Car il nous faut en venir à un autre effet de l’indexation de l’exposition au réel. Sandra Aubry et Sébastien Bourg ont élaboré Spécimen en bonne intelligence avec le toujours sensible contexte que constitue le milieu hospitalier. Quand les artistes sont invités à l’hôpital et dès lors qu’il ne s’agit pas à proprement parler d’ « art-thérapie », il peut leur arriver de préférer clarifier les bornes de leur intervention en évitant d’assigner à l’art un rôle, en évitant de leurrer. Cependant, Sébastien Bourg et Sandra Aubry nous proposent pour ce faire d’ériger le leurre en principe actif de leur intervention, mais en principe actif explicite. Et l’on bute sur un nouveau paradoxe : disséminer dans l’espace des pièges perceptifs tout en thématisant le leurre. Façon très post-brechtienne de livrer l’art au visiteur sous la forme d’un kit critique : la représentation contient une mise à distance de la représentation ; le spectacle, l’illusion sont donnés et désignés en même temps. Autrement dit, « méfiez-vous, ceci est de l’art » ! D’un point de vue structurel, le fait de situer la plupart des items de l’exposition sur une scène vient clairement caractériser cet effet de désignation, cette volonté de présenter des leurres et de présenter l’art-comme-leurre de façon désacralisée. Ici l’art-leurre ne cache pourtant pas son appartenance au spectacle, il s’annonce en tant que leurre. Par conséquent, l’art de Sandra Aubry et Sébastien Bourg participe d’une forme d’illusion désenchantée, de tromperie trop honnête pour ne pas prévenir. Ainsi, Le Cyclope (2011), polyèdre de granit noir juché sur son socle blanc se donne-t-il d’emblée comme une présence douteuse, par trop aguicheuse. Et si l’œilleton par lequel il attire irrésistiblement l’œil est bien un judas, y coller l’œil révèle cette fois qu’il n’y a pas d’ailleurs, qu’il n’y a rien à glaner de ce qui se donne comme une promesse bien trop ostentatoire.

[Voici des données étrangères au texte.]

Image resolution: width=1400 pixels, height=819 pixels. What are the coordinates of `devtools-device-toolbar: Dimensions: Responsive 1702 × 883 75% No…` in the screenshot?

Hormis cette œuvre qui peut fonctionner comme un véritable piège, la plupart des œuvres de Spécimen préviennent du piège bien plus qu’elles ne le tendent. Objects in mirror are closer than they appear (2011) déjoue dès son titre les effets d’une possible erreur de perception. Méfiez-vous de cette œuvre (méfiez-vous de l’art) elle vous présente une réalité biaisée… Pour plus d’efficace, son titre s’inscrit à même le miroir dont il désigne ainsi les effets secondaires. L’œuvre est alors l’illusion (l’un des ressorts majeurs de l’art tout au long de son histoire) et sa contradiction même. Le leurre et l’antidote sont encore thématisés dans l’une des œuvres liminales de l’exposition, de ces œuvres par lesquelles les artistes préviennent que l’espace objectivement dédié à l’exposition, la scène, est un lieu de dupe dont les représentations sont à considérer avec précaution. Il s’agit de Medication valse under drugs (2011) bande sonore de vingt minutes dont il est dit qu’elle restitue tout en la ralentissant la musique déjà trop apaisante des scènes de distribution de médicaments du film de Vol au-dessus d’un nid de coucou (2). De nouveau une représentation nous est livrée en tant qu’elle exemplifie (et par conséquent en tant qu’elle met à distance) un leurre. Mais le trop apaisant pour être honnête, ralenti, décomposé, expose à l’auditeur sa vérité inquiétante. Si dans le film, la jolie valse de Jack Nitzsche est là pour faire passer la pilule, par analogie, dans l’hôpital, l’art se donne sans doute avec Sandra Aubry et Sébastien Bourg la double mission de distribuer des pilules et d’empêcher qu’on ne les avale…

(2) Milos Forman, One Flew Over the Cuckoo's Nest, 1975.